The Media Research Center has always engaged in Heathering of conservatives who stray even slightly from right-wing orthodoxy — and this has expanded to attacking any conservative who voiced even the slightest criticism of Donald Trump’s amorality and criminality. Indeed, criticism of Trump has been strictly forbidden by the MRC, with violators subject to the Heathering treatment. It’s in that vein that we get a Sept. 23 post by Curtis Houck:
In its Sunday night media-focused newsletter, Semafor had a puff piece celebrating the faux Republican (read: progressive) site The Bulwark as “one of the breakout media successes” in 2024 with its personalities “bona fide stars” that liberal strategist and publisher Sarah Longwell declared to represent “a new center”… even though their site has a singular, crazy-ex-girlfriend-level focus on Donald Trump.
The Free Beacon’s Joe Simonson put it perfectly in mocking these tools: “The Bulwark is a rabidly partisan pro-Democratic website that nearly exclusively employs Democrats but wants its readers to believe they’re centrists. This is nothing but a marketing technique to build their liberal readership.”
“This cynical technique is common at so many outlets. You’re not a Democrat. You’re actually not even ideological. But you’re *definitely* not a Republican. You’re a reasonable person, right? It just so happens that Democrats are the party for reasonable people — forever,” he added.
But neither Simonson nor Houck provided no evidence to back up the claim that nearly every Bulwark employee is a registered Democrat — which would seem to be a major hole in their logic — and the Semafor article makes no similar claim. Still, Houck is wildly angry that the Bulwark has attracted attention outside the right-wing bubble:
Much of Max Tani’s piece centered on its explosion on YouTube, led by Tim Miller, “the floppy-haired, open-collared face of Never Trump outlet The Bulwark” who, much to his chagrin, has realized the key for his videos have to include a thumbnail with him “making the MrBeast face, the wide-eyed, open-mouthed smile.”
Miller, a darling of MSNBC for snarky takes trashing Republicians and espousing support for Democrats seemingly from president on down to township supervisor, has pulled The Bulwark’s YouTube from “50,000 YouTube subscribers last September” to “631,000 as of Saturday afternoon and counting.”

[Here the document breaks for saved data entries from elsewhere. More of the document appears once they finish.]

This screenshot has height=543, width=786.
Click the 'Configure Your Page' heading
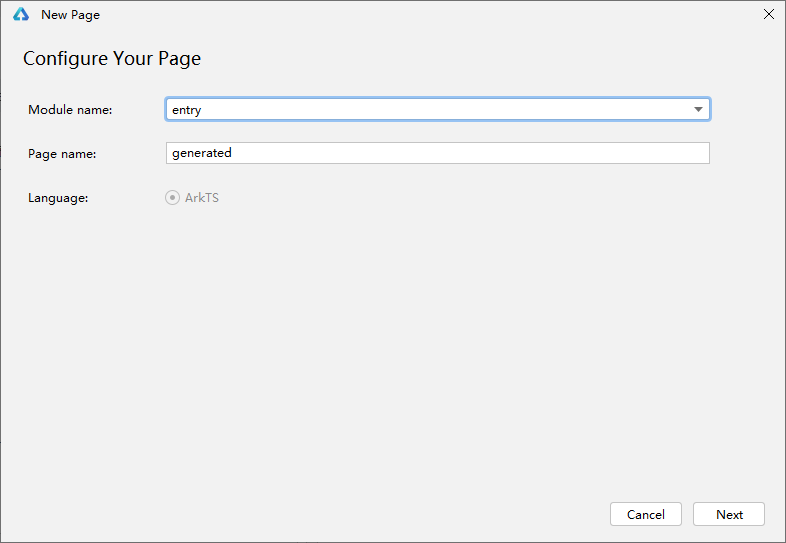click(x=112, y=58)
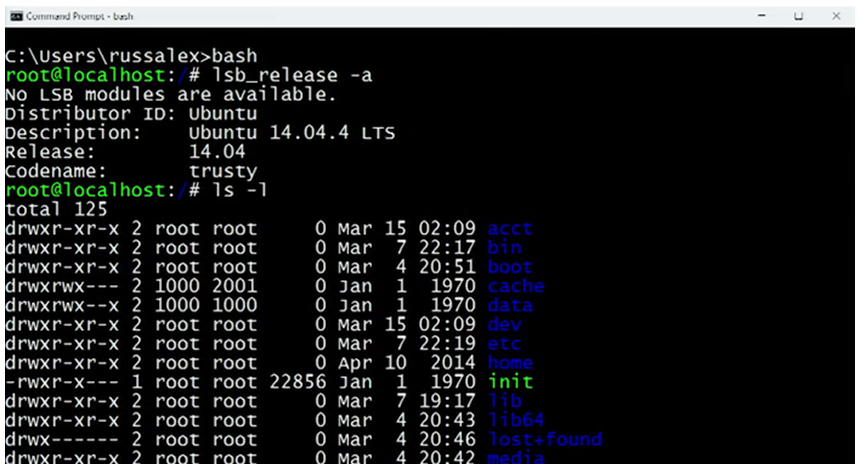Close the Command Prompt bash window
This screenshot has height=470, width=860.
835,17
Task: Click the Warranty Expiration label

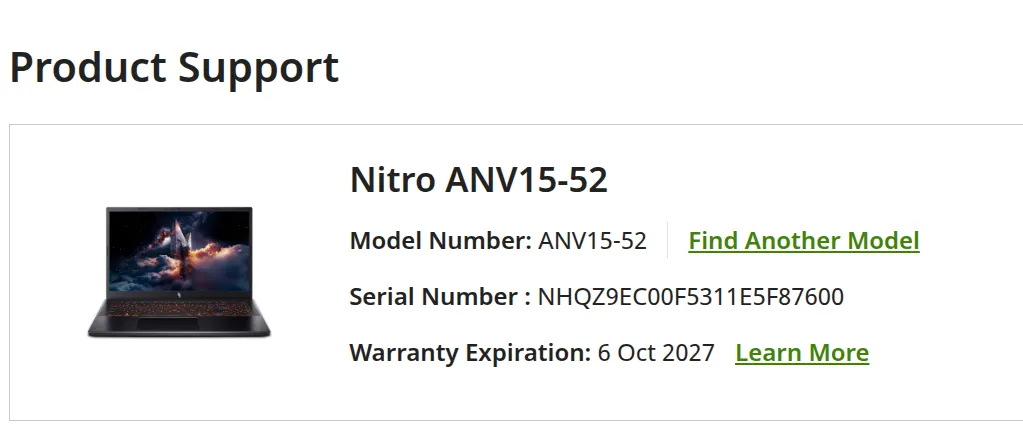Action: (x=469, y=353)
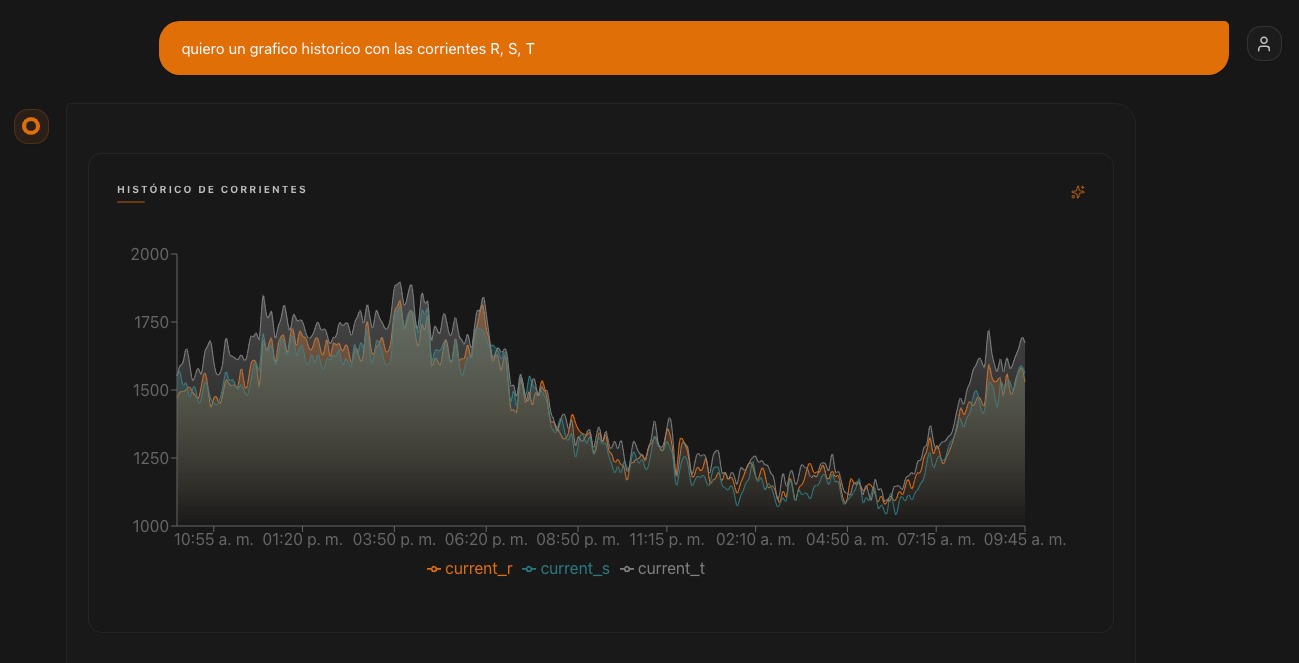Click the 09:45 a. m. x-axis label
1299x663 pixels.
1025,540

Tani sort of gave away the game by acknowledging their growth has come “in the last two months” and “[s]ince President Biden dropped out of the race” with one viral video having this comical title: “Kamala’s MOST POWERFUL AD So Far! Everyone Needs to See!”
[…]“The surge has turned The Bulwark from an anti-Trump refuge into a promising media business,” he boasted, adding Longwell’s prediction the publication could “break even this year.”
The former Daily Beast reporter claimed “The Bulwark is riding two converging trends” with one being a “tectonic realignment that’s been happening in US politics, and serves as a kind of media escort from former Republicans on their way to support for Democratic candidates.”
That’s putting it mildly.
Houck then perused the Bulwark’s various newsletters and found too much trump criticism: “25 newsletters and maybe two with headlines that, on the surface, weren’t anti-Trump or anti-Republican. How is this any different from, say, The Atlantic, The New Republic, or Slate?” Houck didn’t explain why criticism of Trump is forbidden and why people and organizations must be punished for doing so or why any criticism of Trump, no matter how mild, disqualifies one from being a Republican. It’s almost as if they’re afraid of their fellow right-wingers coming to independent conclusions about Trump’a amorality and criminality, so they must keep up a constant feed of pro-Trump propaganda.
As far as the Bulwark’s purported “singular, crazy-ex-girlfriend-level focus on Donald Trump,” does that really compare to the MRC’s singular, crazy-ex-girlfriend-level focus on, say, Brian Stelter?